Defense attorneys representing 10 of the 11 alleged gang members connected to anti-gay hate crimes requested more time with their clients while appearing in Bronx Supreme Court Thursday afternoon.
Lawyers said more time with the defendants, thought to be part of a gang called the Latin King Goonies, would help familiarize them with the facts of the case before pretrial hearings resume next week. Jason Foy, who represents suspect David Rivera, said he had only met his client moments before appearing in front of the judge.
“Sometimes everything isn’t clear when an arrest is made like this,” said John O’Connell, the defense attorney for Bryan Almonte. “Maybe someone isn’t as guilty as it appears in the paperwork.”
According to O’Connell, Almonte, 16, suffers from diabetes and epilepsy.
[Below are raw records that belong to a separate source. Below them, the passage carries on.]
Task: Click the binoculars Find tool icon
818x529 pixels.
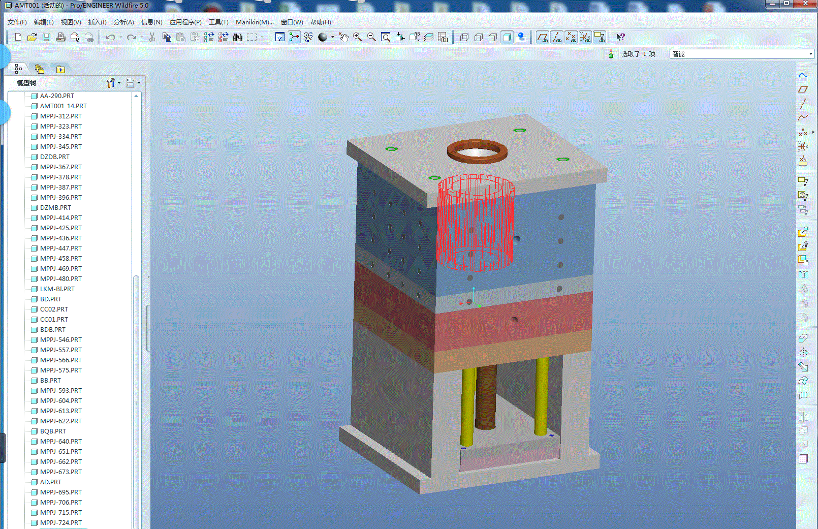Action: tap(237, 37)
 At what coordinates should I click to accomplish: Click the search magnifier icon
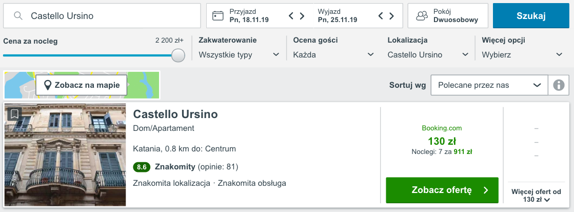pos(18,16)
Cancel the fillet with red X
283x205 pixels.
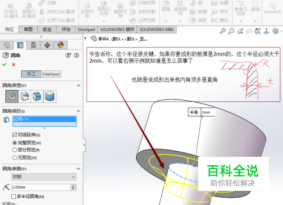click(14, 65)
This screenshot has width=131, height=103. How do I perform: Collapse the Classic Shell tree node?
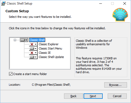(15, 40)

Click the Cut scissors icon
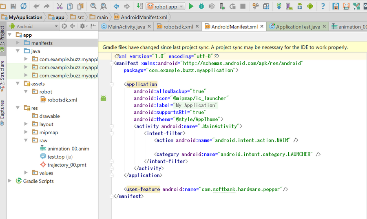coord(60,6)
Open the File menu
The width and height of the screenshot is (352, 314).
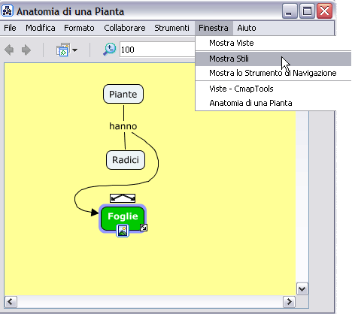pos(10,28)
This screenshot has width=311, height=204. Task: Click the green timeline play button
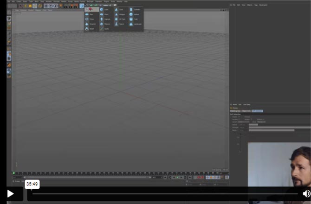[x=177, y=177]
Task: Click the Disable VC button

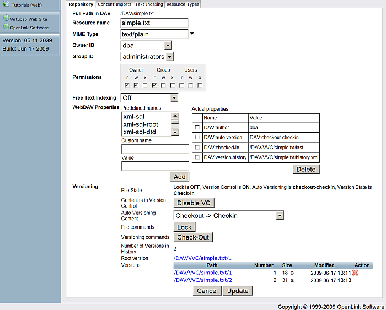Action: point(195,203)
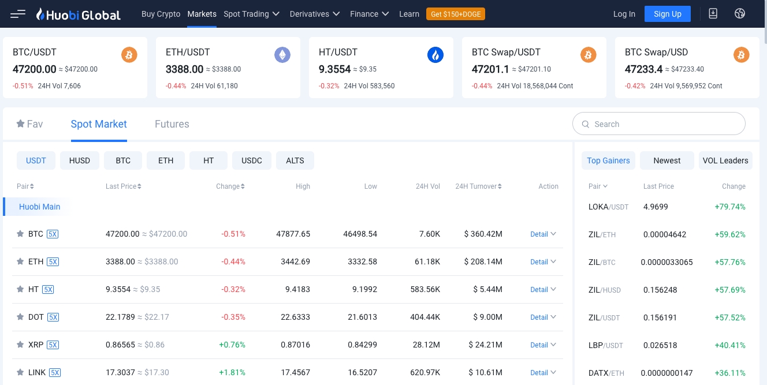Click the globe language icon

tap(740, 14)
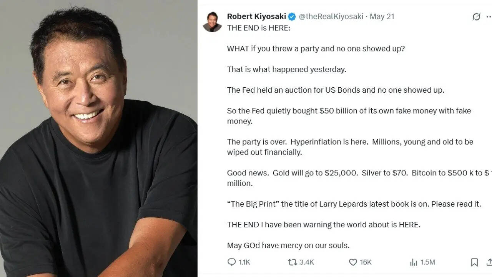
Task: Open the Grok explain icon beside the date
Action: pos(476,17)
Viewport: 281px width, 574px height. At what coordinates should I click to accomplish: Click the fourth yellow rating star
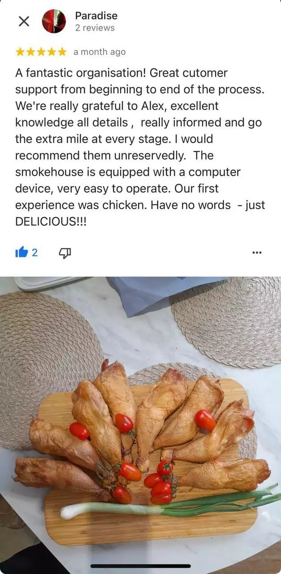point(52,52)
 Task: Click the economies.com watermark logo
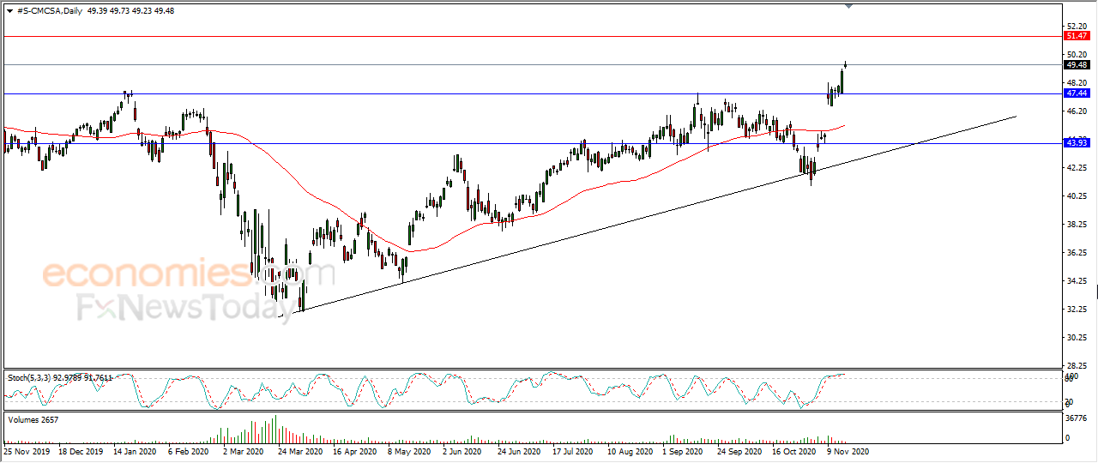pyautogui.click(x=188, y=274)
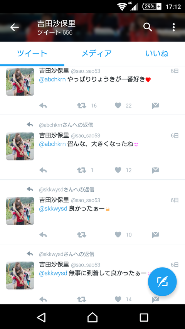Image resolution: width=185 pixels, height=329 pixels.
Task: Go back using the header back arrow
Action: [15, 27]
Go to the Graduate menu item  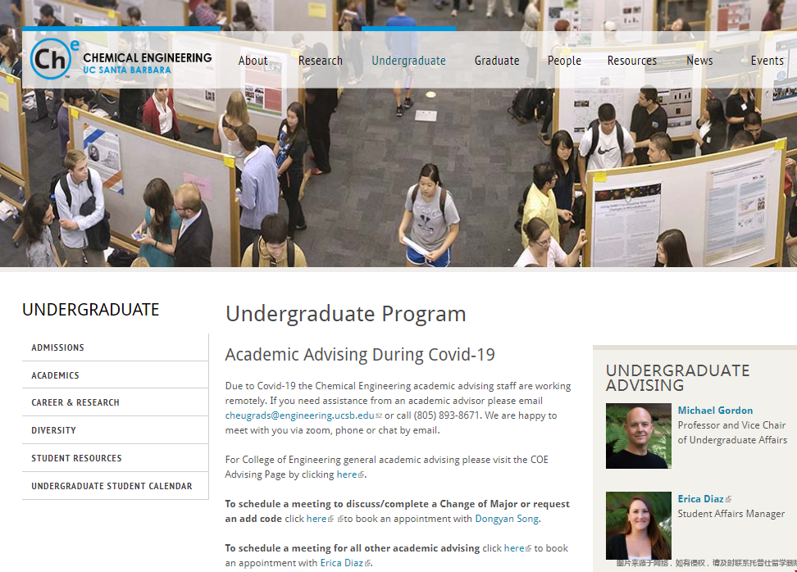click(x=497, y=61)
He said because of this, his client is the only suspect being held in protective custody.
Almonte and Rivera were two of the young men, ranging in age from 16 to 26, arrested after allegedly brutalizing two 17-year-old boys and a 30-year-old man, whom they presumed to be gay. The initial attacks took place in the early evening of Oct. 3 at 1910 Osborne Place in Morris Heights. Later that night, some of the suspects robbed and assaulted the eldest victim’s brother in his apartment. Charges against the defendants include abduction, unlawful imprisonment and assault, as hate crimes.
The 11th suspect, Luis Garcia, was not apprehended by the New York City Hate Crime Task Force and Special Victims detectives until Thursday at 5 p.m. from his Bronx apartment on Hennessey Place.
Although the defendants haven’t been indicted, news of the crimes has provoked outrage among community members, as well as city and state officials.
“These suspects had employed terrible wolf pack odds,” Police Commissioner Raymond Kelly said at a press conference last Friday. “Odds which reveal them as predators whose crimes were as cowardly as they were despicable.”
But defense lawyers tried to combat generalizations about the defendants.
“Not every one of the defendants is going to be indicted,” said Benjamin Heinrich, counsel for Ruddy Vargas. “Ruddy is as appalled as everybody else.”
Defense attorneys won’t have a chance to make their case until as early as Oct. 21, when eight of the defendants return to court. Until then, Sanders Denis, the lawyer representing Ildefonso Mendez, hopes the media will let the court system play out before making assumptions.
“Stop making him a monster,” Denis said of Mendez to reporters outside the courtroom. “There is a system of justice; he is presumed innocent.”